The priors used for training were empirial priors obtained from STAN modelling of an existing dataset. Training is set to 200 trials. I will need to do recovery on the same exact datasets used in the SBI recovery plot shown, but they look close to what you would get with STAN.


I have a couple of general questions, sorry if they seem stupid. First, regarding the difference in performance across both, I had assumed that the timeseries transformer network, and couplingflow and invertible network in v1 and v2 were fairly similar? Second, my experience has been that uniform priors work fairly poorly with SBI - why is that?

Thank you for taking the time to read and reply

That makes sense, the new library has vastly improved internals. If you are on JAX backend, you should also see considerable speed improvements. As of version 2.0.12, there were some very notable improvements specific to the transformers as well.

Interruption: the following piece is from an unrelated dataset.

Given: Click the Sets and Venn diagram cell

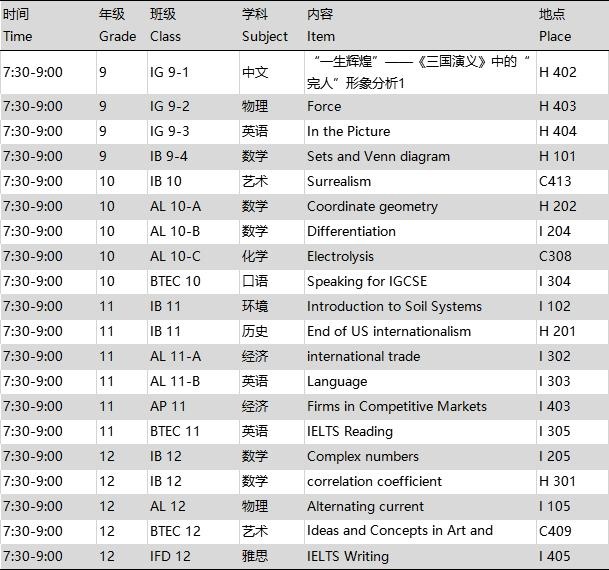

You can always do a quick heuristic check with a small vs. large summary network to see if increasing the model’s size improves performance (5. Summary Networks — BayesFlow: Amortized Bayesian Inference).

You can also quickly summarize performance holistically using workflow.compute_default_diagnostics or workflow.plot_default_diagnostics.

As of v2, we also recommend FlowMatching as the most performant inference architecture instead of CouplngFlow.

I have not observed a universal linear link between performance and prior width. For example, if the prior is very informative, recovery would often not be strong (if that’s the main performance outcome; the triple of recovery x calibration x sharpness is usually the most sensible for these models), because the data provides little information. With a diffuse prior, the data generally exerts a large influence so recovery should be “better”. But that of course depends on the interaction between simulator and prior (i.e., “the prior should only be viewed in the context of the likelihood”).